Dio’s eyes flew open.

At Lian’s mark, nothing remained but the earlier knives stuck in the ground.

The roller and the storm he’d cast were ghosts.

Lian himself stood where he’d been, Darkness Sword in hand, not a scratch, calm as a pine in wind.

“Not... possible!”

His pupils blew wide, eclipsed moons in a night sea.

None of this could have happened.

The mana he smeared on those things came from the World Consciousness, a sun no Yokai could look at.

It couldn’t just evaporate.

At worst, wreckage should litter the ground, iron and bone like shells after a tide.

Why is there nothing?

No... that’s wrong—the stop hasn’t even ended!

“Confused?”

The voice he dreaded breathed at his ear, a winter draft through paper walls.

Dio jolted and slipped back, then fixed on Aer’s sudden silhouette, fear and caution burning in his eyes like twin lamps.

“Ah-la-la~ Don’t be so scared of me~ You make it sound like I’m some Yokai who’ll gobble you up.”

Dio didn’t buy a word.

If this creature truly snapped, being eaten would be the gentle death.
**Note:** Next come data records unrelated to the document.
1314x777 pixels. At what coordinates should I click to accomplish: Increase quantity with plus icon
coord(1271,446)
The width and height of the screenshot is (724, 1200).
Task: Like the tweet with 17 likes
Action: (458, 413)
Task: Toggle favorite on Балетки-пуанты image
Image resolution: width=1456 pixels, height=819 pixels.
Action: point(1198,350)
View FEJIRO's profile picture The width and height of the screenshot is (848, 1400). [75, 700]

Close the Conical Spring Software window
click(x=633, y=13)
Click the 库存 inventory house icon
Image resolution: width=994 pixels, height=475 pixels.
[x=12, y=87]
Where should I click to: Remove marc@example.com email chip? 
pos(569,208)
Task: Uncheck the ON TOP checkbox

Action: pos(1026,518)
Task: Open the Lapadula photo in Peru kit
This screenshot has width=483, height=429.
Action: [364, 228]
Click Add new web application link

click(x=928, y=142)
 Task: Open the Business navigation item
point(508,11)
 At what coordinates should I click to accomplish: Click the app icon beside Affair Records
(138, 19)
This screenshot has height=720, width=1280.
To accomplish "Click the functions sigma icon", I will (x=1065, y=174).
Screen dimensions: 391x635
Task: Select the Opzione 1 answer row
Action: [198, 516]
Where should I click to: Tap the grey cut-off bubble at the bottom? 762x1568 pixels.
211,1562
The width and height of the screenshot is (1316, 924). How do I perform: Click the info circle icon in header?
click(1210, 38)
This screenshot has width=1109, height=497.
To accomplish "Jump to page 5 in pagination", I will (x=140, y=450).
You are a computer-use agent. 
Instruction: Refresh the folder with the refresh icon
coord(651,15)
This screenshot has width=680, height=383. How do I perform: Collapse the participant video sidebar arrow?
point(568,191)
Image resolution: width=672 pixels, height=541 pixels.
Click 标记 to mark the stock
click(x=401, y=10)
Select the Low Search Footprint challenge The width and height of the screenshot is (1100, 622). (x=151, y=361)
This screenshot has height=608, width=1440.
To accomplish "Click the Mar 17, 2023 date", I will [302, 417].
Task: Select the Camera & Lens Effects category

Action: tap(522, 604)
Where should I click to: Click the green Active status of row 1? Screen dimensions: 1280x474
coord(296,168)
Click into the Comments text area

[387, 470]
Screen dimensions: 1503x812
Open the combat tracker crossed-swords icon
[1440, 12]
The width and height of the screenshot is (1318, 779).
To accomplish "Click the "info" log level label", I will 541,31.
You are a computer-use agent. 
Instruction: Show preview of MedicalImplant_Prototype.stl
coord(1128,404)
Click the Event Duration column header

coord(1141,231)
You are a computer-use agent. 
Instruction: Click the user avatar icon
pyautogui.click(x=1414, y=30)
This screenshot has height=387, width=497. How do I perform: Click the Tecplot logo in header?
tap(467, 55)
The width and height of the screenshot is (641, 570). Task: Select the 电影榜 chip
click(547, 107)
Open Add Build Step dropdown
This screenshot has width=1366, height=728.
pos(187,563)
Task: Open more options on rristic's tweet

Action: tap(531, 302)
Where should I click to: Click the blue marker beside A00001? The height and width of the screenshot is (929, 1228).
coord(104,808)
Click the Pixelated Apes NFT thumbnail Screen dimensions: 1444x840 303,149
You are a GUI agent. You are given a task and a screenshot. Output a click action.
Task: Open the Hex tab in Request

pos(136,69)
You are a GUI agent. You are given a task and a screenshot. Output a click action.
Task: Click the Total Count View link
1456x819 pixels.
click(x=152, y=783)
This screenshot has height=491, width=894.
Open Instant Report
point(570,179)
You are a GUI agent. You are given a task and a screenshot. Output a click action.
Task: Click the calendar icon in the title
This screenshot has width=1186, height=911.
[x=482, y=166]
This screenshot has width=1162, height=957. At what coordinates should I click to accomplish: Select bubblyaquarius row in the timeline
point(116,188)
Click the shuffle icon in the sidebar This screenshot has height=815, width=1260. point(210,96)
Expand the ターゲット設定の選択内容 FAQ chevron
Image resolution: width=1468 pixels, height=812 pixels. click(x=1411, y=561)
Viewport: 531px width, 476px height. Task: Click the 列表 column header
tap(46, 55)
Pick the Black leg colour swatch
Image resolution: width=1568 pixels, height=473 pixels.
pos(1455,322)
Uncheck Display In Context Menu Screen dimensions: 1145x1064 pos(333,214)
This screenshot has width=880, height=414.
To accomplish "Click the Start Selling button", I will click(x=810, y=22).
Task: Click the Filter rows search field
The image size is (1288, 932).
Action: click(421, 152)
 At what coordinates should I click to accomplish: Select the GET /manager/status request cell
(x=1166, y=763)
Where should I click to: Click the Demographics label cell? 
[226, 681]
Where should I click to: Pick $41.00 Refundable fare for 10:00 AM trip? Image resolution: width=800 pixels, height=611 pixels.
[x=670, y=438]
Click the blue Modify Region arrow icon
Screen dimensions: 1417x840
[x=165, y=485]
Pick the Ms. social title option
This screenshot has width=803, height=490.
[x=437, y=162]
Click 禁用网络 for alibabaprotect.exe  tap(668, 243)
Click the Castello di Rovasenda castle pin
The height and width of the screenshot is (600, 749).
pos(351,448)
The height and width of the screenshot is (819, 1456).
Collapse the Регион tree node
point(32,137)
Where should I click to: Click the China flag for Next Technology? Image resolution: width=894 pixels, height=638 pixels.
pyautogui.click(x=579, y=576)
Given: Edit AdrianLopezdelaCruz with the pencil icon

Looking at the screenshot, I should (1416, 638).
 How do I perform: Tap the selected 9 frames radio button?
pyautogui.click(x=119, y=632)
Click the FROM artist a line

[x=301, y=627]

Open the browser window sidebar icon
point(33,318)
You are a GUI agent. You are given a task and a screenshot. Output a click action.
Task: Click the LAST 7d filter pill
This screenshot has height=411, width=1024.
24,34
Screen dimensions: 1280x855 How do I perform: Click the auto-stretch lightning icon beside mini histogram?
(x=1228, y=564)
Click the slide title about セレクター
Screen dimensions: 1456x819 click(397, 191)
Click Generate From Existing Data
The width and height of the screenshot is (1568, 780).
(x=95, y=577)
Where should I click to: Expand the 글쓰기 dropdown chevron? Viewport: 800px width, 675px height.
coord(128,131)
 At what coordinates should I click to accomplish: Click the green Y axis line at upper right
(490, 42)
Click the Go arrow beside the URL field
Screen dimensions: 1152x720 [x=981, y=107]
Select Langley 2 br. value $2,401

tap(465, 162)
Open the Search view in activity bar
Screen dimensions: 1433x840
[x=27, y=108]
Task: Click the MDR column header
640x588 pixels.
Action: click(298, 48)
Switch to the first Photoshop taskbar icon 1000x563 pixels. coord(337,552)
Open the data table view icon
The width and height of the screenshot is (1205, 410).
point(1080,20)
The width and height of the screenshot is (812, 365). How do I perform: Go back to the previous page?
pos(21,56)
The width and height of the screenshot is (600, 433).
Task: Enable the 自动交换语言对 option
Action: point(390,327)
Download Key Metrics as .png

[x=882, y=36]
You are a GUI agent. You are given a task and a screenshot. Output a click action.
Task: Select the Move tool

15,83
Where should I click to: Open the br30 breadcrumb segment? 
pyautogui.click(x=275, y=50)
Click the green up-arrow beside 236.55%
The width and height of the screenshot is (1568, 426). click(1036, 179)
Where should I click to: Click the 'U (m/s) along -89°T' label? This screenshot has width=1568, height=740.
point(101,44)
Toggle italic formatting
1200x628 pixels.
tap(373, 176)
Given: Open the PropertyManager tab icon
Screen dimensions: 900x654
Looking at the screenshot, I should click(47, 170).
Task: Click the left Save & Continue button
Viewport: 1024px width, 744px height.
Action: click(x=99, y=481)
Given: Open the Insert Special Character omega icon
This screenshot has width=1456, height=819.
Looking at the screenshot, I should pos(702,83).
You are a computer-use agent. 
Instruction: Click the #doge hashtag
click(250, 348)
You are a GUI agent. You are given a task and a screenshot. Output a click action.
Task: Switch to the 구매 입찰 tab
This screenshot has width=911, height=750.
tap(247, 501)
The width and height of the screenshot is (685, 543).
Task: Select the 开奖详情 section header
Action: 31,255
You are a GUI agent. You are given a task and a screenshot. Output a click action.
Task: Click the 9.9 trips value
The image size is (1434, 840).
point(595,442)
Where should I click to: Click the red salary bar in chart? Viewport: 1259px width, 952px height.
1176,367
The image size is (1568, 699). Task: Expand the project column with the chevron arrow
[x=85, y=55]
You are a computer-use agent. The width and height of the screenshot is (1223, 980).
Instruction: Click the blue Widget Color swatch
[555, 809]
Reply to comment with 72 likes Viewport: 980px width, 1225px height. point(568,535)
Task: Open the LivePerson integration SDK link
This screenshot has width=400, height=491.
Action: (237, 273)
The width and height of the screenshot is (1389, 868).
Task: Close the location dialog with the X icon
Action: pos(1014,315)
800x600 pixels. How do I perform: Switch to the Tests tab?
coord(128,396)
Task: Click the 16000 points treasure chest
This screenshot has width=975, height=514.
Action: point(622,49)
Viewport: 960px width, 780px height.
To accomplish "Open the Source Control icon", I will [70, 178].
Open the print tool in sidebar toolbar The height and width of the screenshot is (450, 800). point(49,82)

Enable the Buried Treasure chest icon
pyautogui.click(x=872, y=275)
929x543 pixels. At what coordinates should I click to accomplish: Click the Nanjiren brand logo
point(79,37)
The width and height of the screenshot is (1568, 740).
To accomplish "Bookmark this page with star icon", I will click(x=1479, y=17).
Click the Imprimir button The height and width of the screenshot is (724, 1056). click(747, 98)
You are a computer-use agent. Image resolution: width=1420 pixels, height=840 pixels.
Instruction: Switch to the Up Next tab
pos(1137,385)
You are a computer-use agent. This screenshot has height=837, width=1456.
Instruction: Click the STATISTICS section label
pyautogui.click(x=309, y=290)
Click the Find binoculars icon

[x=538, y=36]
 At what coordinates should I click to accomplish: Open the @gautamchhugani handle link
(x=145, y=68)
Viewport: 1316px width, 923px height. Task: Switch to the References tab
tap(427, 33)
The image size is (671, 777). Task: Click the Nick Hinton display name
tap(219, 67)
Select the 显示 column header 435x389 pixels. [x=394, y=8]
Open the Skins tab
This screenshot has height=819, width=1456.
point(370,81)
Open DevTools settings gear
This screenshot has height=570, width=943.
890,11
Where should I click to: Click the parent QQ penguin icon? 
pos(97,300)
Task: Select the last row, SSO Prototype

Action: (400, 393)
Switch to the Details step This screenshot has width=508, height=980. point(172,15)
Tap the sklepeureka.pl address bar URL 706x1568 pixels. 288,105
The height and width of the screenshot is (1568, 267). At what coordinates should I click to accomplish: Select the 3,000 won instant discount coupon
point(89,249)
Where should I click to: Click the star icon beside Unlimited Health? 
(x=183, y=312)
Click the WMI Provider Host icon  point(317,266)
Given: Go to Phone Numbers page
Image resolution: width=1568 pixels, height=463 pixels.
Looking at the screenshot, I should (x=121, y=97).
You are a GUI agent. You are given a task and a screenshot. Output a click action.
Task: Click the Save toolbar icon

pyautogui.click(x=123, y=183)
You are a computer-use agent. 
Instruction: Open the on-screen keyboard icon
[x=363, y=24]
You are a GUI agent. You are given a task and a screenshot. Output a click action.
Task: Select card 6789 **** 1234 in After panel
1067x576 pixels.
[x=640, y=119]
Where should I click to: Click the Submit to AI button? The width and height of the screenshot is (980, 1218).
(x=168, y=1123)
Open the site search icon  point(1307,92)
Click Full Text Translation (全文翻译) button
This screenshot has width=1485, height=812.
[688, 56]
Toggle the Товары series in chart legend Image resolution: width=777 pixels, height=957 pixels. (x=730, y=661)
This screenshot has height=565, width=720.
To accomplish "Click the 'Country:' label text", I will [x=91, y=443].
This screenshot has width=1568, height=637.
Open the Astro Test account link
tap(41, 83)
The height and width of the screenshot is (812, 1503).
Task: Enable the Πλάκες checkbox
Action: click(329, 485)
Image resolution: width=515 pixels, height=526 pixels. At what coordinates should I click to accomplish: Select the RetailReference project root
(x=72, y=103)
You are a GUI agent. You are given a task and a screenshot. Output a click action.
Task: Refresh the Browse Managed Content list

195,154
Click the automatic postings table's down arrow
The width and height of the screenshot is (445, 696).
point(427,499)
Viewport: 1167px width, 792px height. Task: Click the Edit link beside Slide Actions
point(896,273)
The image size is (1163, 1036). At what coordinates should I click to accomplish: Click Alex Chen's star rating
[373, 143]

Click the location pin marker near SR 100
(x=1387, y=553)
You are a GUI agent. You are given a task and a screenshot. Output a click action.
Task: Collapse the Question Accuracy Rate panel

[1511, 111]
He’d heard the tales: she killed a man who ruined her plan, revived him, killed him again, over and over like a child snapping reeds.

Then, bored, she laid a superlative healing that would run for centuries.

She sealed every gift he had and tossed him into the Underworld’s tentacle layer for a very long holiday.

Seeing his guard only rise, Aer let the comfort act drop; she’d come to deliver one line.

“You know our plan, right? How could you let Lian get badly hurt?”

“If she can’t follow my script later, what am I supposed to do?”

Dio bobbed his head fast, a little bird pecking rice.

Aer, pleased, nodded.

She left him one line: “If you get it, you don’t need me to teach the next step.”

Then she drifted back to Lian’s side like smoke.

Watching her go, Dio wiped the sweat from his brow, tension beading like rain on stone.

His heart thudded hard—rare, since he’d become a vampire—like a drum under earth.

Thank the dark she didn’t spot the secret on my knives.

If she learned I’d reached out to the World Consciousness, I’d be sampling the Underworld’s tentacle layer myself.

He breathed deep, like a diver breaking the surface, and returned to his mark.

Aer watched him come back and gave an unreadable smile, then snapped her fingers.

Control of time settled back into Dio’s hands, cold and heavy as a chain.

Dio scratched the back of his head and looked at Lian, who frowned in confusion like a fox hearing distant thunder.

“A little accident,” he said, voice dry as sand. “It’s handled. Let’s continue.”